CEO vacuum at AngloGold turns it into world’s worst mining stock

Kevin Dushnisky at the BMO Capital Markets Metals & Mining Conference in 2017. (Image courtesy of Bloomberg | YouTube.)

AngloGold Ashanti has had a bad year, with the company’s lack of a permanent chief executive officer and a suspension of its Ghana mine operations weighing on the stock. But with shares now cheap compared with peers, analysts see potential for upside.

Shares of the world’s third-largest gold producer have dropped 30% in the past year, making it the worst-performing stock in the 113-company Bloomberg World Mining Index. It also trails peers on South Africa’s FTSE/JSE Precious Metals and Mining Index, which has gained 20% in the same period.

Investor sentiment began to sour three days after the company’s shares rose to a record on July 27. That’s when AngloGold’s CEO Kelvin Dushnisky shocked stakeholders by announcing his resignation. The stock on Tuesday fell to the lowest since March 2020, and trades at a forward price-to-earnings ratio of 8.5 times compared with 10.8 for the Bloomberg mining index.

While AngloGold is yet to decide on its CEO, rival Gold Fields has had a smooth transition

“AngloGold is a good turnaround stock at this point, being one of the cheapest large cap gold stocks globally,” said Bloomberg Intelligence mining analyst Grant Sporre. Appointing a CEO and resuming mining operations in Ghana,“would all be positive catalysts and may be enough for the stock to play catch up to peers, even if gold prices were to flatline.”

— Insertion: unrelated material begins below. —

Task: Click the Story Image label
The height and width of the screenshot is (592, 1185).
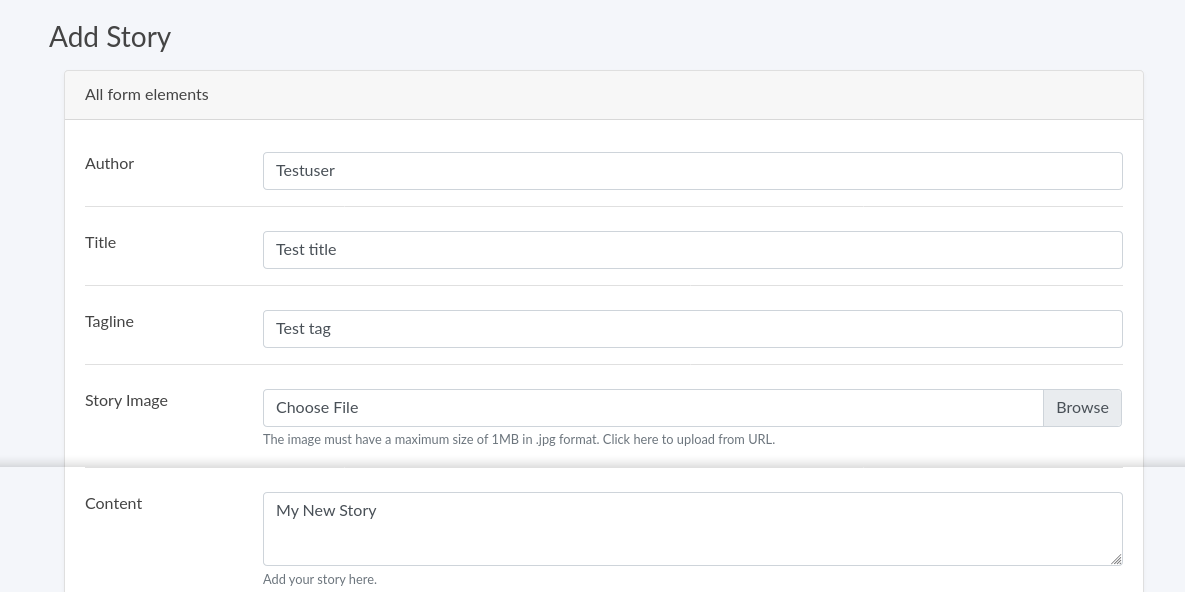Action: click(x=126, y=401)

Five months after the CEO announced his decision to resign, the company’s chairperson quit and in May it had to suspend operations at its Ghana mine following an accident.

The company’s move to boost its dividend fivefold earlier this year hasn’t helped the shares. The key trigger for investors will be the appointment of a permanent head, according to Raj Ray, director of metals & mining research at BMO Capital Markets. Interim CEO Christine Ramon has been running the company since Dushnisky quit last year.

The search for a permanent CEO is a “top priority for the board, which is fully-focused on securing the best candidate for the role,” Chris Nthite, a AngloGold spokesperson, said in an email on Tuesday.

While AngloGold is yet to decide on its CEO, rival Gold Fields has had a smooth transition. It named former Anglo American Platinum boss Chris Griffith as head, to succeed Nick Holland. Gold Field’s shares have gained 13% in the past year.

Many analysts remain sanguine. AngloGold’s recommendation consensus — a gauge of analyst confidence in a stock on a scale of 1 to 5 — stands at 3.7, up from 3 in August last year. Nine analysts forecast the company’s shares will rise an average 27% in the next 12 months, according to data compiled by Bloomberg.

AngloGold’s share price is poised to rise even if gold prices fall, said Rene Hochreiter, an analyst at Johannesburg-based Noah Capital Markets. That’s because “the company is making quite a nice profit,” so the target price should be about 30% higher, he said.

Still, investors will be assessing the company’s ability to get its key Obuasi mine in Ghana back on track, after the operations were suspended last month following the death of a miner in a fall-of-ground incident.

While the suspension will curb AngloGold’s 2021 output, the company is doing an “assessment of the mine design, mine schedule and ground management plans,” before resuming production in a phased manner, Nthite said, without giving a timeline.

AngloGold has spent about $545 million redeveloping the Ghanaian operation.

The company also has other challenges. It’s battling to repatriate more than $461 million of its profit from the Democratic Republic of Congo, and resolve challenges with value added tax with the government in Tanzania.

Meanwhile, bullion’s retreat from the highest level since January will mean that AngloGold may continue to underperform rivals, said Anchor Capital Investment’s analyst Seleho Tsatsi.